**What the exercise asks**. For the material that follows, return exactly the lines from the one with "Task: Click the" through the one with "Image resolution: width=1175", both ends included.

**Extracted information**.
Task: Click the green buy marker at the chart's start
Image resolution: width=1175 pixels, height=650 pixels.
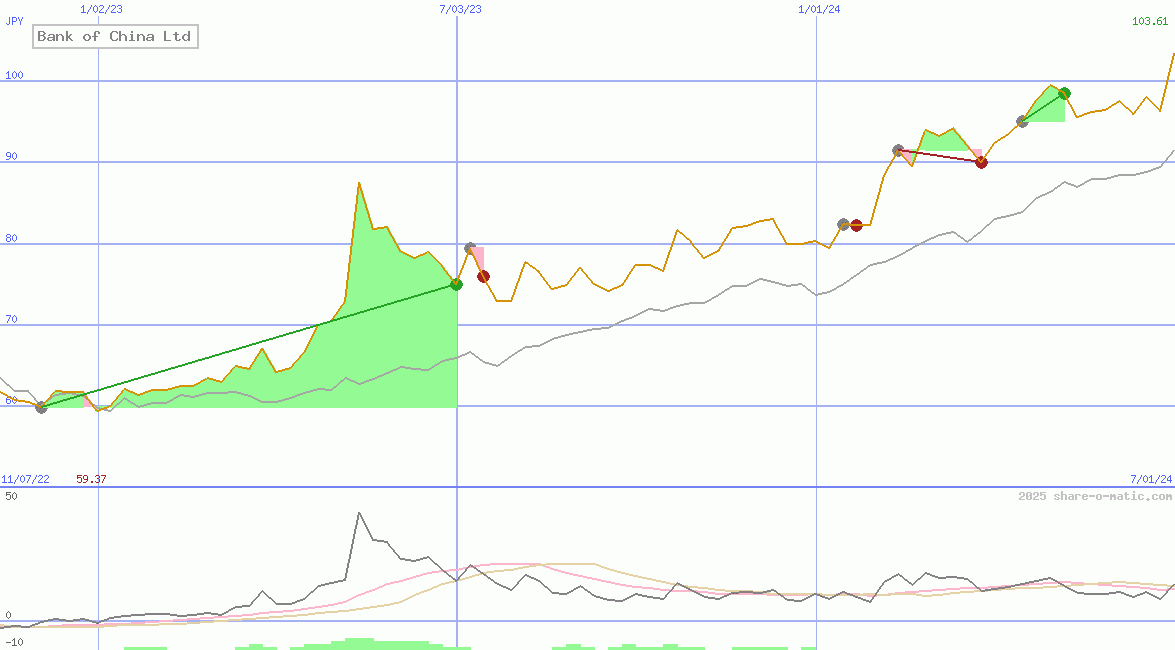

* * *

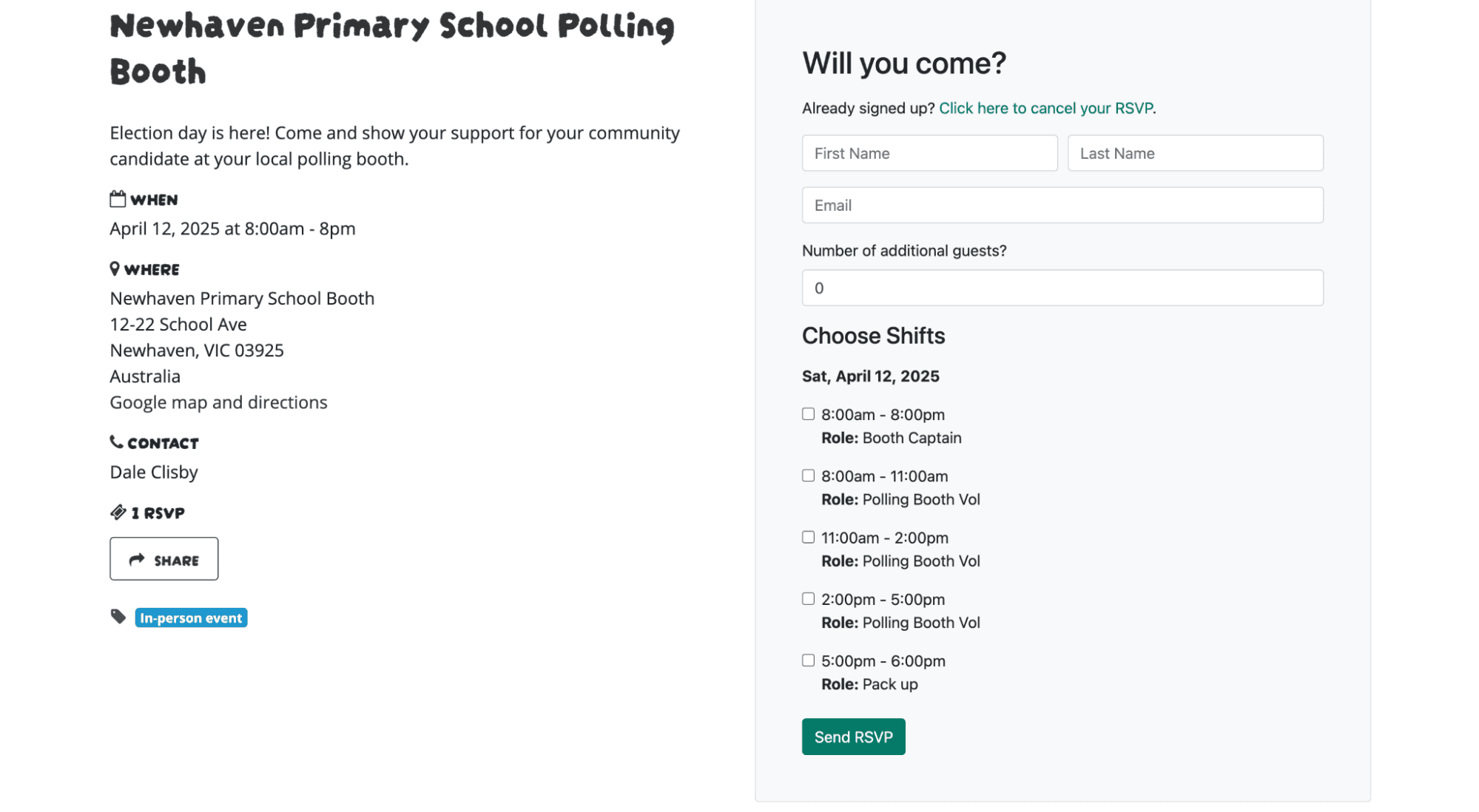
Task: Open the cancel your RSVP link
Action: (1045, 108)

* * *

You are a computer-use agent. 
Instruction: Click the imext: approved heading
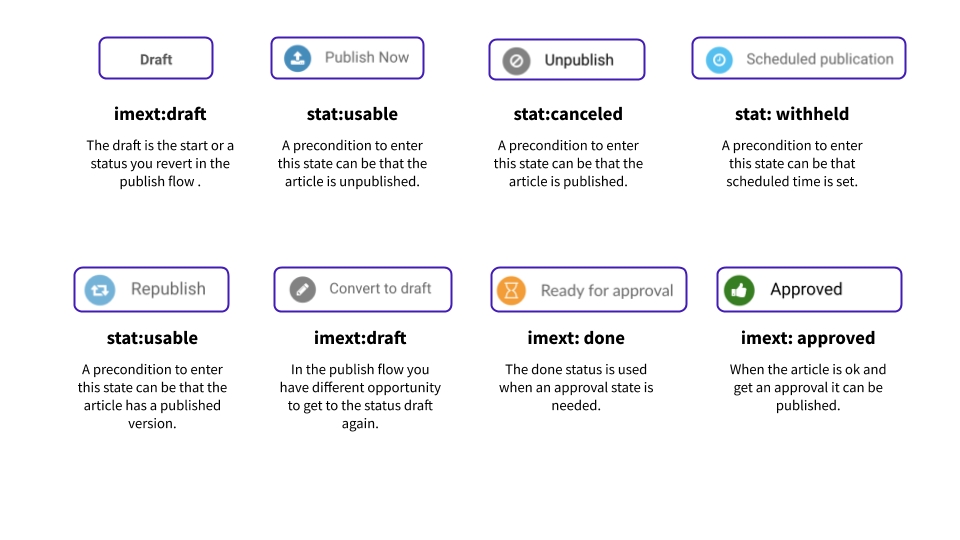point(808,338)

**Problem solution**.
Task: Click the green buy marker at the chart's start
Image resolution: width=1175 pixels, height=650 pixels.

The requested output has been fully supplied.